_GIVEN INSTRUCTION A:_ Copy the passage of the Radeon HD 5870 article below from "We do our best" to "to our engineers." verbatim.
_GIVEN INSTRUCTION B:_ In the Radeon HD 5870 article below, who is the user "CarrelK" apparently?
_GIVEN INSTRUCTION C:_ Using the Radeon HD 5870 article below, decide whether each statement agrees with it. Give yes or no and quote the words that settle it. (i) CrossFire doubles the framebuffer available to the game. (ii) The quoted post says AMD addresses less than a third of the game ecosystem. (iii) The card was priced within the $199/$299 bracket.

_ARTICLE:_

▼

Graphics Cards

AMD Engineer Comments On Radeon HD 5870 Performance


AMD has, unofficially, responded to the somewhat disappointing performance of the new Radeon HD 5870. Below is reproduced the post by user "CarrelK", which is apparently Carrel Kilbrew, the lead engineer of the excellent RV770 design. Carrel has a good relationship with AnandTech lately, as you can see from this story. With no more delays, the post(top of page 17):

If a game ran almost entirely on the GPU, the scaling would be more of what you expect. You can put in a new GPU, but the CPU is no faster, main memory is no faster of bigger, the hard disk is no faster, PCIE is no faster, etc.

The game code itself also limits scaling. For example the texture size can exceed the card's memory footprint, which results in performance sapping texture swaps. Each game introduces different bottlenecks (we can't solve them all).

We do our best to get linear scaling, but the fact is that we address less than a third of the game ecosystem. That we do better than 33% out of a possible 100% improvement is I think a testimony to our engineers.

The card isn't horrible but giving it 1600 shaders and not enough bandwidth isn't really something worth praise. You have a decent card, not one as balanced as the previous ones and people, me included, were expecting a similarly well engineered card as the RV770. But I diverge, let's have a look at something:


Does it look like the test platform needs a new CPU, faster memory, hard-disk of faster PCI-Express slots? No, it doesn't. It still can go up to almost 35 FPS with an additional card. Extra memory? No, CrossFire doesn't double the framebuffer, you have 1GiB per card but it still only counts as 1GiB for the game.
If the Radeon HD 5870 could've really deliver double the performance, it should have at least went to 34.8 FPS, which is still less than double of what the HD 4890 can deliver and with less CPU/driver overhead from the second card. That kind of slight difference wouldn't surprise me, 40-60% of missing performance does.
What I was expecting to read but didn't were the words: "the driver is still immature". Well, we probably won't be seeing big boosts until they actually strap 6 GHz GDDR5 to the thing.

The card would be excellent if it would've fit the same $199/$299 bracket as before but it's not so surprising at $259/$379. The price was well known to be higher than $299 before the launch and that brought some higher expectations about performance. The magic die size target was missed and that messed plans for AMD, which still has to charge more for the bigger die, regardless of the actual performance.

▲

_SOURCE EXCERPT:_
▼

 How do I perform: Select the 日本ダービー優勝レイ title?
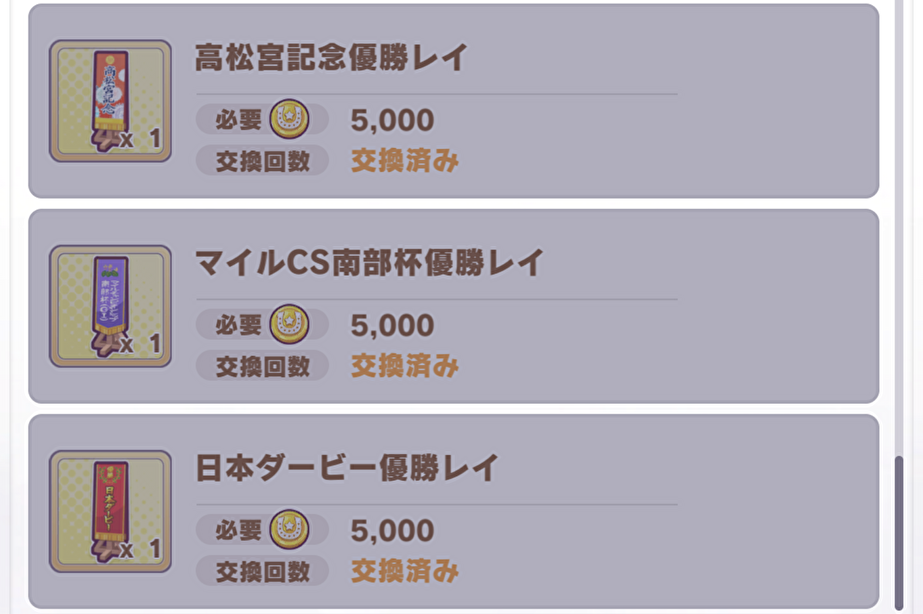coord(347,468)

▲

_FULL ANSWER A:_
We do our best to get linear scaling, but the fact is that we address less than a third of the game ecosystem. That we do better than 33% out of a possible 100% improvement is I think a testimony to our engineers.

_FULL ANSWER B:_ Carrel Kilbrew, the lead engineer of the RV770 design.

_FULL ANSWER C:_
(i) No: "No, CrossFire doesn't double the framebuffer"
(ii) Yes: "we address less than a third of the game ecosystem"
(iii) No: "The card would be excellent if it would've fit the same $199/$299 bracket as before but it's not so surprising at $259/$379."